## SHORT TASK 1
Transcribe the internal-speakers thread from "I have also" to "with this problem?".
## SHORT TASK 2
Pick up the forum thread on the laptop's silent internal speakers and continue it from its final line.
___ PASSAGE ___
# Internal speakers not working - headphones working



## ritalee (Nov 11, 2009)

hi there,

i have an Asus F3Sv Notebook and, ironically, internal speakers are working in MacOs SnowLeopard and Linux Ubuntu, but not working in Windows 7 (Vista is the supported OS) ...

I have also had this problem in Windows XP

This notebook has an integrated Realtek ALC660-vd sound card...

Today, i have found that the problem seems to be related to windows thinking that the headphones are permanently plugged.. as the realtek utility show the connector as connected all the time.. i have tried to install diferent versions of the realtek driver but no luck... and asus is not going to released a versions for this notebook for windows 7

so, do you know any way of troubleshoot with this problem?

Thanks in advance


----------



## JimE (Apr 16, 2009)

You should be able to get Win7 drivers from the Realtek website.


----------



## ritalee (Nov 11, 2009)
___ SUPPLIED DATA ___
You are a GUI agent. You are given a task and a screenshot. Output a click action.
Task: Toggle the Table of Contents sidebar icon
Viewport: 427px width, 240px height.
___
## REPLY 1
I have also had this problem in Windows XP

This notebook has an integrated Realtek ALC660-vd sound card...

Today, i have found that the problem seems to be related to windows thinking that the headphones are permanently plugged.. as the realtek utility show the connector as connected all the time.. i have tried to install diferent versions of the realtek driver but no luck... and asus is not going to released a versions for this notebook for windows 7

so, do you know any way of troubleshoot with this problem?

## REPLY 2
thanks for replying,

yes, i have tried latest realtek drivers for win7 but the problem is the same: headphones/line out is working but no internal speakers sound...

any other ideas? i am suspecting of windows/codec thinking phones are plugged no matter if headphones are really plugged or not... but i don't know how to check if this is true... (the only clue is realtek utility showing the connector as connected but i don't know if this is the normal behaviour)

any orientation is welcome...thanks


----------



## JimE (Apr 16, 2009)

You don't seem to be the only person with this same problem. It appears to be a driver issue. I don't know that there is anything that can be done aside from waiting for Asus or Realtek to release an updated driver.


----------



## ritalee (Nov 11, 2009)

i'm isolating the problem...

if realtek audio drivers are installed when i plug a mic in the mic jack a pop up window informs "you just plugged a device into the audio jack" and whe i unplug it a new windows appears informing about unplugged device...

but when i plug the headphones in the headphone jack NO pop up window appears

the headphone jack "sensor" is not working under Windows BUT it is working under Linux Ubuntu out of the box... windows just thinks that my headphones are always plugged

can i compare any config or log files between operating systems?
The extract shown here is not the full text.